What Jonathan Gruber's Health Care Contracts Tell Us About His Deceptions



Jonathan Gruber, the Massachusetts Institute of Technology economist and Obamacare architect who helped craft both the Massachusetts health care overhaul and the federal health reform law, has picked up state and federal government contracts worth millions of dollars over the years for consulting work on Obamacare, as well as other health policy issues.

Tomorrow, he'll be testifying in front of the House Oversight Committee. The Department of Health and Human Services has already made a written request that administration staffers not be placed next to Gruber in the lineup, according to Politico

That's not the only slight Gruber has suffered recently. After coming under fire after a variety of recorded remarks surfaced in which Gruber argued that deception was employed in order to pass the Affordable Care Act, Gruber has lost some of his valuable consulting contracts. 

In November, the state of Vermont said it would not pay out the rest of Gruber's contract, reportedly worth $400,000. He had already been paid $160,000.  

Around the same time, North Carolina also said it would be ending its contract with Gruber, also said to be worth $400,000. Gruber would end up getting just $100,000. 

Gruber's various health care consulting contracts help shed light on both his influence and the nature of some of his deceptions. 

The federal contracts, worth just shy of $400,000, provided access to economic simulations that allowed the bill's authors to perfect—and, one might argue, to game—the law's Congressional Budget Office score. 

Gruber misled people about the existence of those contacts even while offering up supportive quotes about the health law in the guise of an independent analyst. When contacted by the media, he declined to disclose his work on the law for the government.

More damningly, when Gruber published an op-ed in The Washington Post at the end of 2009, he was required to submit a disclosure form. The form specifically asked if he had "received any funding, for research or otherwise, from organizations or persons identified in the column." His answer? "No." The Post subsequently published an update. 

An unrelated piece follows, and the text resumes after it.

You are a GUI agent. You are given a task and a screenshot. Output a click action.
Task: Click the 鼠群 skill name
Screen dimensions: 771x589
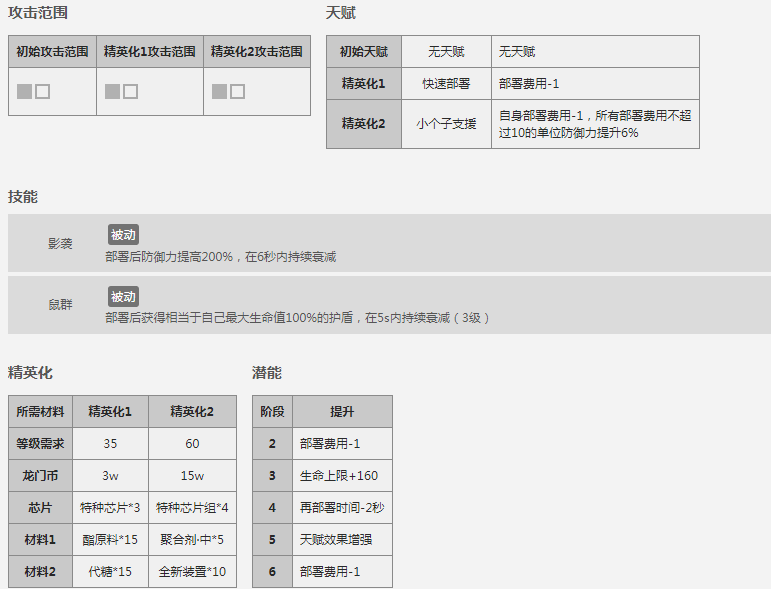tap(60, 305)
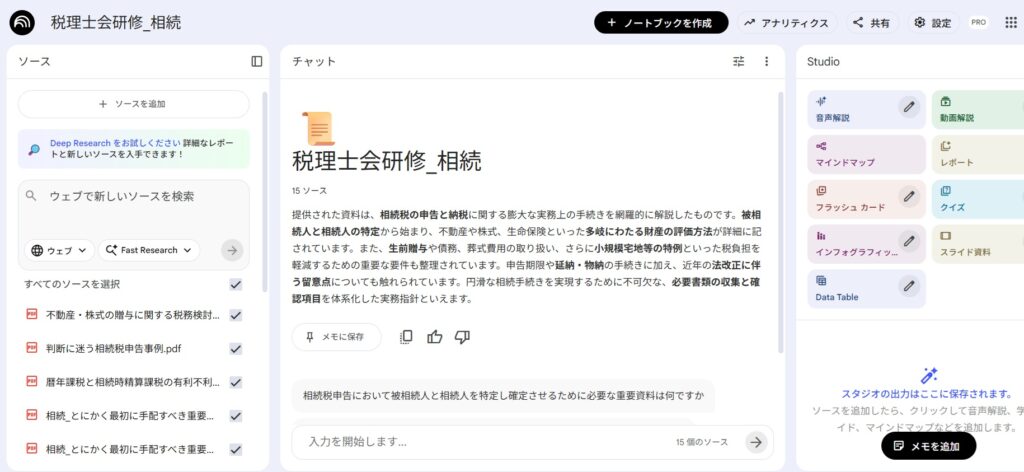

It's also interesting to compare Gruber's work for the federal government with his work for the states. the thrust of Gruber's most prominent report to the federal government was that Obamacare would lower health premiums. That report was widely cited in the media, as well as by lawmakers, including then House Majority Leader Nancy Pelosi and the White House. 

But as Avik Roy pointed out in 2012 at Forbes, Gruber's later reports to states investigating the possibility of setting up health insurance exchanges under the federal law suggested something rather different about how the law would affect premiums. Gruber, Roy wrote, was "quietly telling state governments that the law will significantly increase the cost of insurance." Indeed, in at least one report, produced for the state of Wisconsin, Gruber estimated that for a significant percentage of people, costs would go up even after the application of the law's insurance subsidies. 

These are the sort of deceptions and misdirections that Gruber described in the wave of videos that were unearthed earlier this year: declining to reveal relevant information and switching messages depending on which audience is listening. That's how Gruber sold Obamacare, and it's also how he sold his own work.